Leaders need to make smart investments for unforeseen contingencies.
In addition to U.S. Cyber Command’s tactical defense of democracy, there’s another reason why this operation matters: it proves the value of strategic foresight. Leaders need to invest in futures thinking to make smart investments for unforeseen contingencies. That means thinking about trends.
At RSAC this past week, my colleagues at UC Berkeley released a new set of scenarios about the future of cybersecurity – Cybersecurity 2025 – Berkeley’s second global scenario assessment of cybersecurity trends and futures. For a short dive into the scenarios, check out the video series, introduced by Walter Parkes, a Hollywood writer and producer who wrote War Games and Sneakers and produced Minority Report. He shares my views that cybersecurity remains abstract until an organization gets breached, and that stories can help us understand how to safeguard society.

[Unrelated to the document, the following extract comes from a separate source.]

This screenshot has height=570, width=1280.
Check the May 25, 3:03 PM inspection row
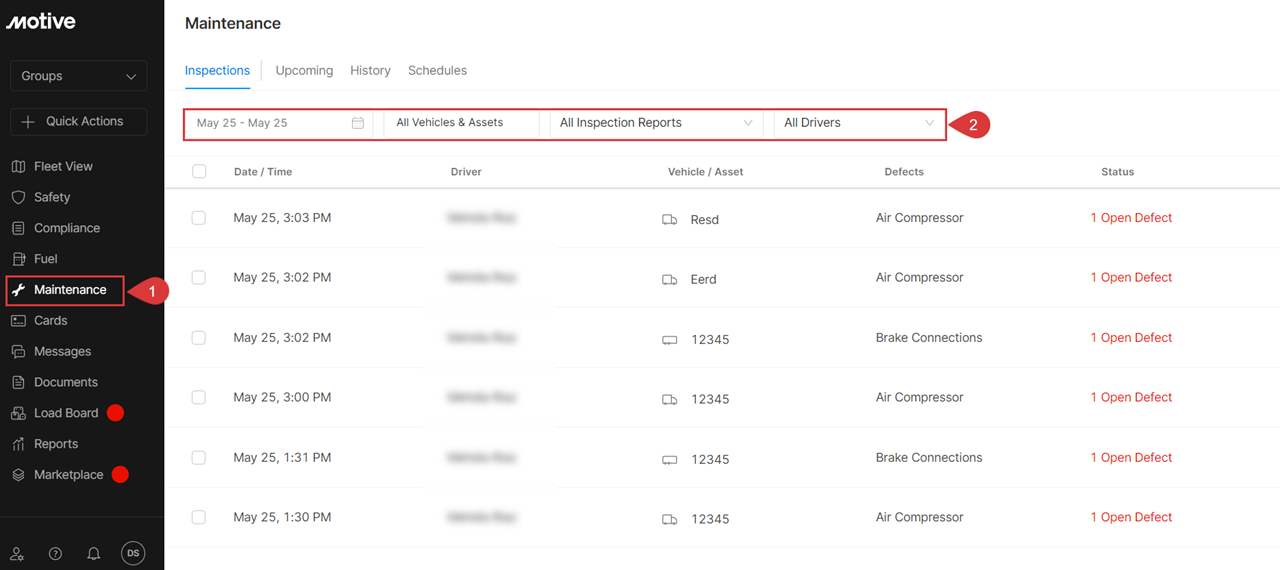(x=199, y=217)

So, what are some key findings from the Berkeley study? One that jumped out: there is a risk that the world’s hopes of connectivity now risk being overwhelmed by the darker aspects of cyberspace. “Some of the most profound upside expectations about what digital technology could do to improve the human experience risk becoming buried in the emerging landscape,” the authors write. “The first generations of digital technology came with (possibly outsized) idealism—for wealth creation, safety, efficiency, peace, happiness and more. It was inevitable that those expectations would be adjusted over time. But if the pendulum swings too fast and too far towards the pole of risk and threat—as now appears possible—societies risk losing sight of the massive good these technologies can do if properly managed and secured.”
That’s a strong point. For the last three years the world has grappled with a loss of public trust in both our digital world and the democratic process. Russia continued to take hostile action – including by penetrating the electric grid through 2018 – and to a degree problem felt unhandled. With U.S. Cyber Command’s operation, however, the U.S. took a wise action. It may not stop Putin forever. But it sends a message for deterrence: interfering in another country’s election process is unacceptable and comes with costs. For years Russia escalated in cyberspace and the United States responded only with sanctions. This operation pushes back.

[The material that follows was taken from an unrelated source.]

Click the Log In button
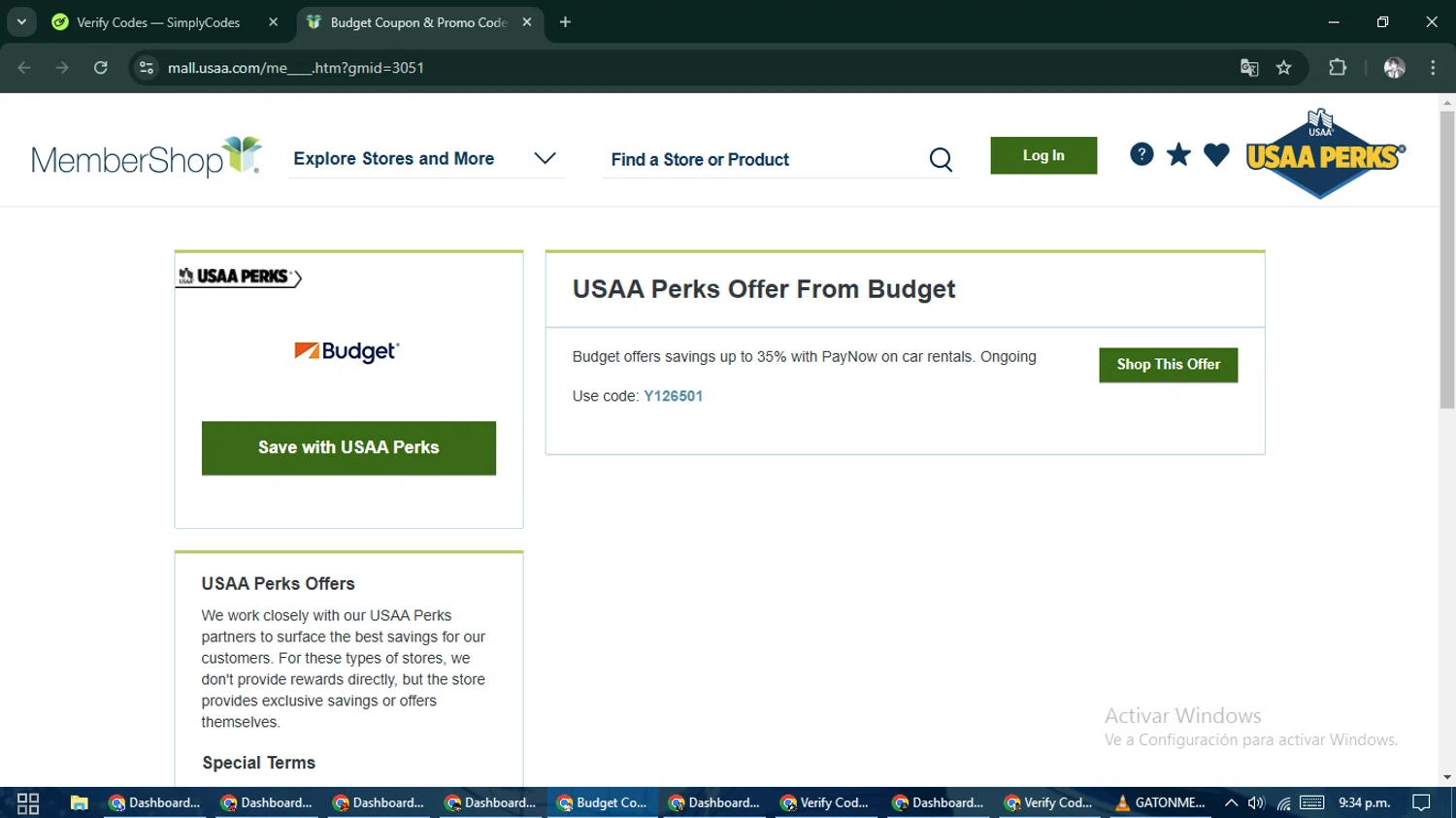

The operation happened because of the strategic effort that leaders made with U.S. Cyber Command over a decade. One of the primary functions of leaders, as the Harvard psychologist Howard Gardner explained in his landmark work Leading Minds, is to tell stories to guide organizations and societies forward. Stories and leadership matter now more than ever. “Nobody believes any more than this problem is going to be solved and we’re not going to be facing an accelerated game,” said Steve Weber, one of the authors of the Berkeley study. “We’re going to be fighting this battle for the foreseeable future and beyond.”
Strategic and scenario thinking can help us make smart decisions for the future. That’s what the Pentagon leadership did in 2012 with the Cyber Mission Force. That’s what security professionals need to do within their companies today. You won’t always be right about what the future holds.